MY-RIDE is a novel JITAI co-designed with homeless youth to address HIV prevention and substance use in real time.

## Key findings

- The study will assess if MY-RIDE increases HIV prevention strategies and reduces substance use in homeless youth.
- MY-RIDE's impact on protective factors like willingness to take pre-exposure prophylaxis and use mental health services will be evaluated.
- Follow-up data will track changes in stress, substance use urge, and HIV/STI testing outcomes over 12 months.

## Abstract

Youth who are experiencing homelessness face a higher risk of HIV infection compared to their housed peers, and suicide and overdose remain the leading causes of death among homeless youth. Just-in-Time Adaptive Interventions (JITAIs) are gaining momentum for HIV prevention and substance use research. Yet, most interventions for homeless youth have not addressed modifiable real-time factors.

This paper describes the development and implementation of a randomized attention-controlled trial to assess the efficacy of motivating youth to reduce infections, disconnections, and emotional dysregulation (MY-RIDE), a JITAI to improve HIV prevention and substance use in homeless youth.

This study will enroll 320 homeless youth aged 18-25 years. The intervention was co-designed with homeless youth using the Information-Motivation-Behavioral Skills Model and consists of an individual nurse-led session about HIV prevention and 3 months of a JITAI with personalized messaging delivered by phone in real time in response to one’s current level of risk. Participants also had access to an on-demand nurse helpline through the app.

Institutional review board approval was obtained in the summer of 2024. Recruitment began in the fall of 2024 at shelters, drop-in centers, and other organizations that serve homeless youth. Participants complete a baseline survey and HIV/sexually transmitted infection (STI) testing and are provided with a smartphone with the intervention app. Follow-up surveys and HIV/STI testing are conducted at immediate, 3-, 6-, and 12-month time points post intervention to assess uptake of HIV prevention strategies and substance use reduction. A total of 192 are enrolled to date.

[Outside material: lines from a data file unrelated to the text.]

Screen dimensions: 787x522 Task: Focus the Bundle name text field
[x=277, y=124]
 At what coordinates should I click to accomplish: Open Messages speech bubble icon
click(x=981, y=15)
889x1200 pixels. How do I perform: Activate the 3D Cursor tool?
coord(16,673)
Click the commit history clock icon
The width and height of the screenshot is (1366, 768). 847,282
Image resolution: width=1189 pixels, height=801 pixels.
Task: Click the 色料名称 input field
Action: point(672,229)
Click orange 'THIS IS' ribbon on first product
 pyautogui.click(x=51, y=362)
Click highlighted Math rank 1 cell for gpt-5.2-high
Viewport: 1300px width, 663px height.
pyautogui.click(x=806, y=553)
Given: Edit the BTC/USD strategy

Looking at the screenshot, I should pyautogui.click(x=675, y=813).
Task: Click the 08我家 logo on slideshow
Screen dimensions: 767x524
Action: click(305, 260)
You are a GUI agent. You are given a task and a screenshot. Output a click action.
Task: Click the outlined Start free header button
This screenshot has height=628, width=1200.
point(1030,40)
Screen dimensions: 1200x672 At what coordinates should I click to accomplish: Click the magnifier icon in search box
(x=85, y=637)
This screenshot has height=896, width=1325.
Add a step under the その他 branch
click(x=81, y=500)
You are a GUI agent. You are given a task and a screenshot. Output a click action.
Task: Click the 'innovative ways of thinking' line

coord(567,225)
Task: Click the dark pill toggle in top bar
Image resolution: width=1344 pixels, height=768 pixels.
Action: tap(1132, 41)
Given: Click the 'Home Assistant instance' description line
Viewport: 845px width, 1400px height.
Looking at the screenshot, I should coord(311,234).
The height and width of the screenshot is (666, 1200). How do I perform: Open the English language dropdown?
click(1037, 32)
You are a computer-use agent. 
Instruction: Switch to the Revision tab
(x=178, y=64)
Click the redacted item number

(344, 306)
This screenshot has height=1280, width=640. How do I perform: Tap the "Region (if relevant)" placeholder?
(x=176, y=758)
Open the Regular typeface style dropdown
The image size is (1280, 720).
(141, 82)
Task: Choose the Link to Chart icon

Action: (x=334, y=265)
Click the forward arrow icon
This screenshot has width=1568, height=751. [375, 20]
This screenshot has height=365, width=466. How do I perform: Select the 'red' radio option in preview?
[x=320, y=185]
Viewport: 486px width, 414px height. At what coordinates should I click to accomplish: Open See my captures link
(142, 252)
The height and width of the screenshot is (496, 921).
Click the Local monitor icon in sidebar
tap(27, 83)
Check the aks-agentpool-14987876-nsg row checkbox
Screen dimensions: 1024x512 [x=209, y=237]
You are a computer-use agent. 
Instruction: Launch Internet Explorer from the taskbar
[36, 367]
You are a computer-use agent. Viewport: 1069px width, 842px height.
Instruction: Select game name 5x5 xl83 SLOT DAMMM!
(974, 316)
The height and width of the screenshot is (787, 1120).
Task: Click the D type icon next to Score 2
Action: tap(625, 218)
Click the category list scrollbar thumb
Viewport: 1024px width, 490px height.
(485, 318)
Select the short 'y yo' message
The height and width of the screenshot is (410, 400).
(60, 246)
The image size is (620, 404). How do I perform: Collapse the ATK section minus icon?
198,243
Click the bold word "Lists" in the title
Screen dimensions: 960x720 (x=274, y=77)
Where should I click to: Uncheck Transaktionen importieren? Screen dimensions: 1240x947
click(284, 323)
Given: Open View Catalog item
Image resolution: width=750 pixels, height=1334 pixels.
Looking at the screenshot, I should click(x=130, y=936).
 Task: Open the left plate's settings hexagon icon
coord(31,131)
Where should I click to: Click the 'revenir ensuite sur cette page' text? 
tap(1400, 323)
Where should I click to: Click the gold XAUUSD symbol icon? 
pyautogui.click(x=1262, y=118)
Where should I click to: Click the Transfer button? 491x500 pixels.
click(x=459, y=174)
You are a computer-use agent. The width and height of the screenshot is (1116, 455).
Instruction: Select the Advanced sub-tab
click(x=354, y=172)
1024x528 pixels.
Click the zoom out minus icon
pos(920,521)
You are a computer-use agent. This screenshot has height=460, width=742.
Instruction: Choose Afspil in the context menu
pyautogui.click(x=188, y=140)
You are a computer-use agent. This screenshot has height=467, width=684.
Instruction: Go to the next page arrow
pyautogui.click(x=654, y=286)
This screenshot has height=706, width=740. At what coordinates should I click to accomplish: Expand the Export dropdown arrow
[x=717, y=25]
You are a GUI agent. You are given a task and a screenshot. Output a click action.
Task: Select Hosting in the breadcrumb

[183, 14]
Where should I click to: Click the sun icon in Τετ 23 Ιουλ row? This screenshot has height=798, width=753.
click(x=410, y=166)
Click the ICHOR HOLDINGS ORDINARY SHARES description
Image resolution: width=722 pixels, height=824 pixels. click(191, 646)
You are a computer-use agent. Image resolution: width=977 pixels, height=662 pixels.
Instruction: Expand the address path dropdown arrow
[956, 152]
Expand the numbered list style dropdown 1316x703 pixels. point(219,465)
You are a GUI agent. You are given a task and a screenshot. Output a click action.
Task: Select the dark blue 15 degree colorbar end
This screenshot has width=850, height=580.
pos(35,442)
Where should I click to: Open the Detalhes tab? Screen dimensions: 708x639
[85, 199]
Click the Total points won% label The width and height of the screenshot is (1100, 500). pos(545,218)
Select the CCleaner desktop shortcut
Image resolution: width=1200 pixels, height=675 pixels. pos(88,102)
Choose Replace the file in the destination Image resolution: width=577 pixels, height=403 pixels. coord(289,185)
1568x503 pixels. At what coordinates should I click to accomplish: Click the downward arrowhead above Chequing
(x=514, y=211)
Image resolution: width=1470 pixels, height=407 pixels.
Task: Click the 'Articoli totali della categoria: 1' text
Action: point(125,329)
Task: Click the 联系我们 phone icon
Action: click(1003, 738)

The results of this study will determine whether MY-RIDE increases HIV prevention strategies and decreases substance use when compared to homeless youth in the attention control group. We will also evaluate if MY-RIDE impacts protective factors such as willingness to take pre-exposure prophylaxis medication and use of mental health and substance use services, and antecedents of risk such as stress, substance use urge, and substance use.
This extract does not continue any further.